I regularly go into B12 deficiency, and when in deficiency notice an improvement in my overall ME symptoms following a B12 injection, however subsequent injections have no subjectively noticeable impact, though I assume they are preventing me to returning to a deficit, which is what usually happens when injections are stopped, usually because of practical issues around getting to my GP and lack of domiciliary provision.

 

I'm wondering if this could be concerning i.e. "the difference between fatigue and the perception of fatigue". Is this the line those focused on psychological interventions take? You're not really unwell you just think you are.

Don't get me wrong I'm not opposed to psychology but I think studies should have objective measures/outcomes - the use of questionnaires, to measure outcomes, concerns me.

 

Whoops i somehow missed you were talking about deficiency, I agree with that obv

 

Another n=1 here - I take 10mg slow release melatonin, which is a big dose but smaller ones don’t work for me. I also have severe ME. Melatonin helps me *get* to sleep, although it doesn’t help me *stay* asleep, and I take zinc as part of my daily multi-vitamin/mineral (my attitude to this is very much along the lines of “it’s not going to fix anything but it can’t hurt”).
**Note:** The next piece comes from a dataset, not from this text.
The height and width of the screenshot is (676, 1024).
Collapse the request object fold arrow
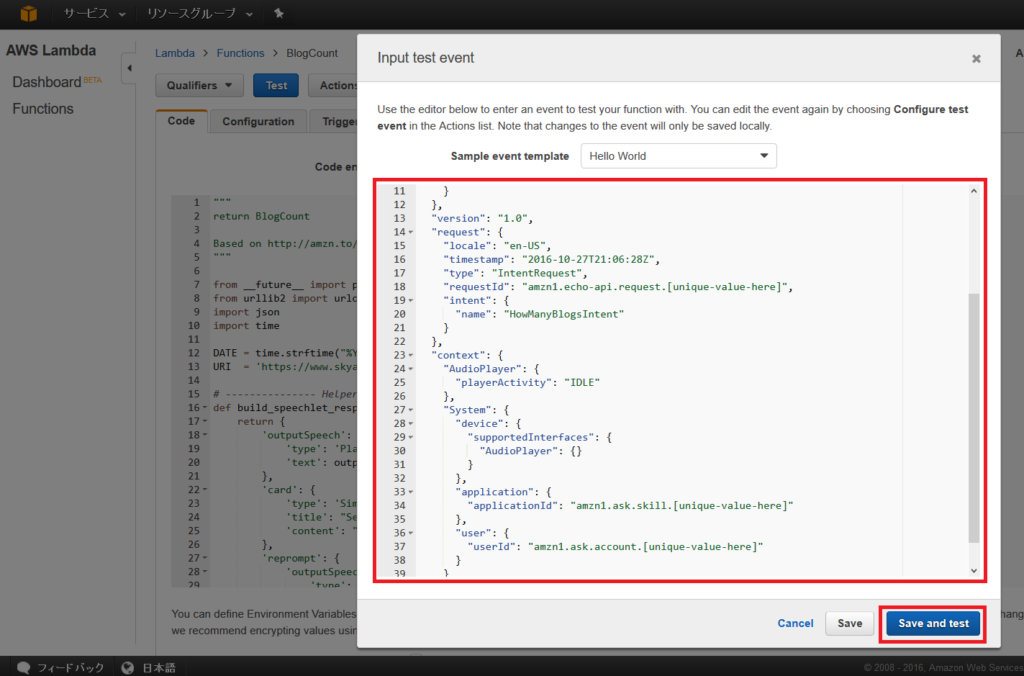pyautogui.click(x=409, y=231)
Neither have made the slightest difference to my ME symptoms apart from the fact that I find it easier to fall asleep. I still wake up feeling tired and unrefreshed, I still have the same levels of fatiguability, I still have severe ME. I just don’t now lie awake for hours at night most of the time.

 

I find how I take it makes a big difference too. The effect is very subtle & can easily be overridden if I do anything too stimulating between that and sleep.